OPN 190607 trade-china-1559904166938
Chinese Vice-Premier Liu He is flanked by US Treasury Secretary Steven Mnuchin and Trade Representative Robert Lighthizer in Washington DC. Bloomberg photo by Alex Edelman Image Credit: Bloomberg

A series of data and analysis on the current state of the global economy points to a slowdown in trade, buffeted by the ongoing trade and tariff dispute between Washington and China. The International Monetary Fund is sounding the alarm over the effects the current tariffs imposed by the United States and by China as retaliatory measures are having on growth, with warnings that trade levels may only reach those set in 2016.

This is a standoff between the world’s largest two economies, and any limits or impediments to the free flow of goods between the two have an impact beyond their respective economies. While both Washington and Beijing are free to engage and implement in a standoff with tariffs as the main strategy, the reality is that it is consumers of goods affected by the measures that are being penalised. The lesson of the past three decades, where globalisation and the free and unfettered movement of goods around the world has brought unparalleled levels of growth and prosperity, is that the long-term imposition of tariffs and the conduct of trade in such a curtailed environment is not conducive to growing economies.

Certainly, there are political factors at play in the current environment, and those factors are not conducive to creating an environment where goods move freely. The knock-on effect, beyond the borders of both the US and China, is significant. The reality is the world’s economy, its manufacturing processes, the movement of raw materials, the shipping of goods around the planet, is now predicated on there being no regulatory, customs or tariff impediments. Simply put, trade is now so seamless, so intertwined, that the use of tariffs either as a first measure or as a means of retaliation, simply effects far more than the two main players.

By their very nature, tariffs essentially are a consumer tax where purchasers, who want to buy a particular good manufactured and subsequently targeted by authorities for tariffs, end up paying that new price at the point of sale. And those increases are inevitably passed onto consumers.

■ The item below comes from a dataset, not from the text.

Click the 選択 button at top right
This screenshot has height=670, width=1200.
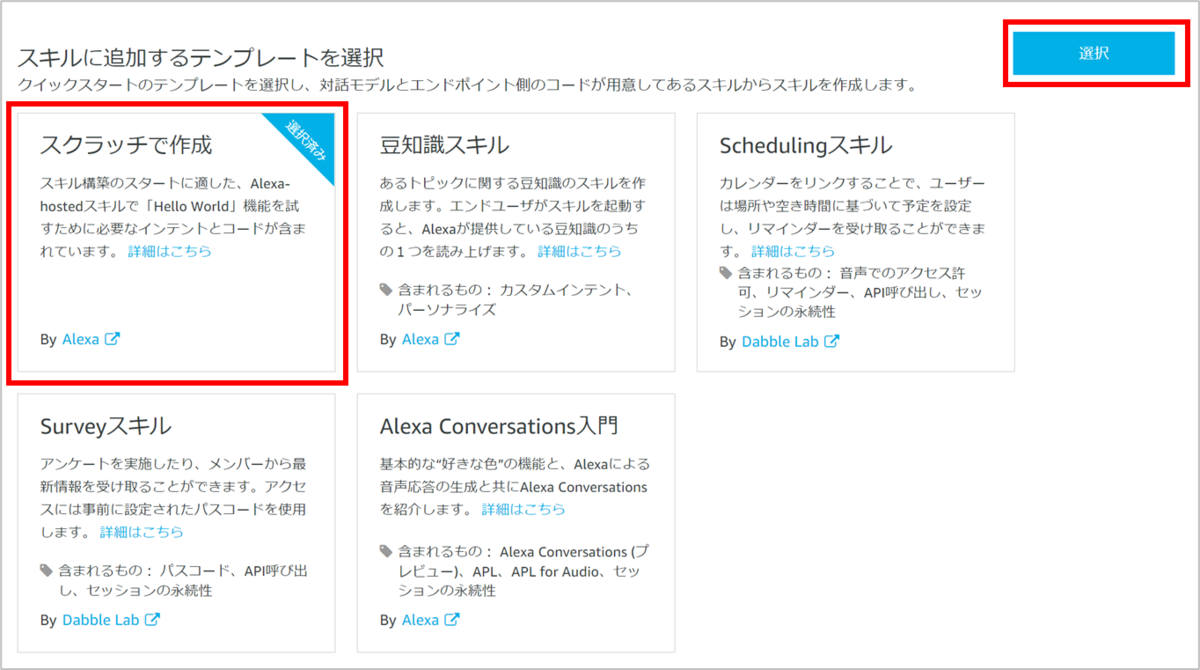1095,52
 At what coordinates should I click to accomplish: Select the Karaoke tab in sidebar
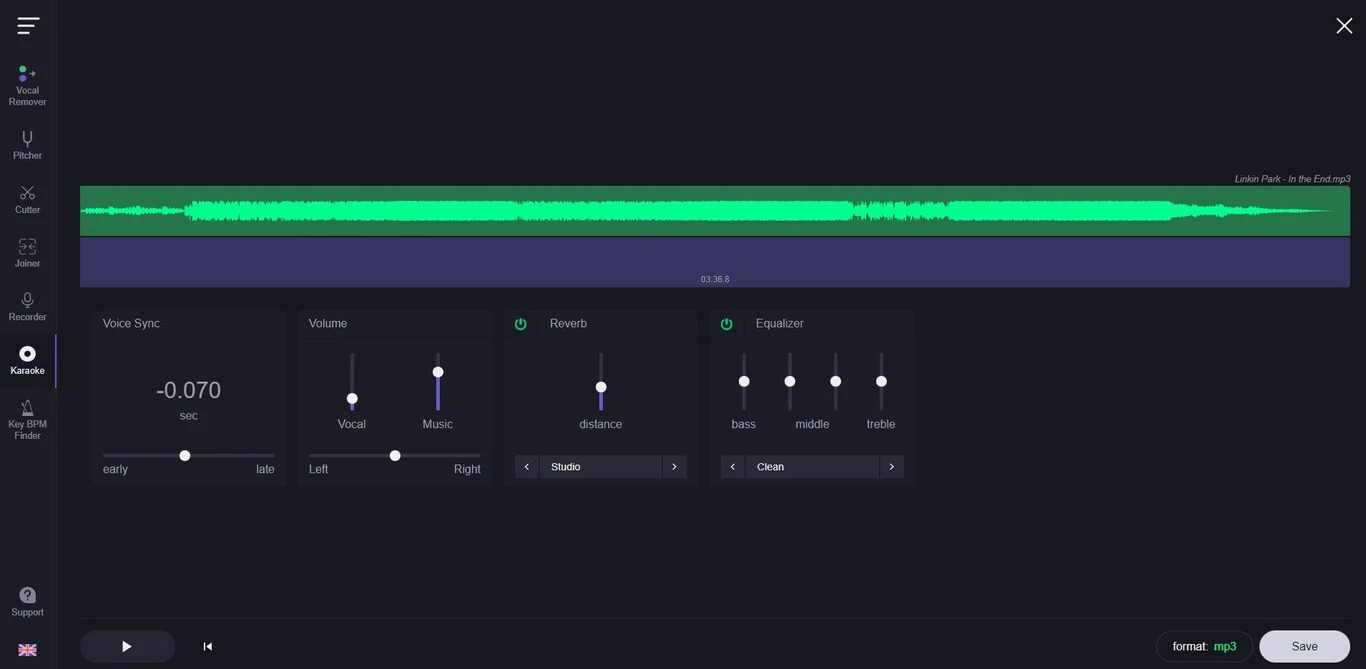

Between both nations, tariffs have been applied to goods worth $370 billion, with the potential for much more should the current dispute escalate. Given the warnings from the IMF, the current level of tariffs are already having a detrimental effect on the global economy, one where other nations are being sideswiped by this dispute. Certainly, it would not be prudent if these tariffs impacted unduly on both economies, with other trading nations also being pulled into this vortex. Tariffs are a negotiating tactic to make a point — and as the IMF reports notes, that point is being made.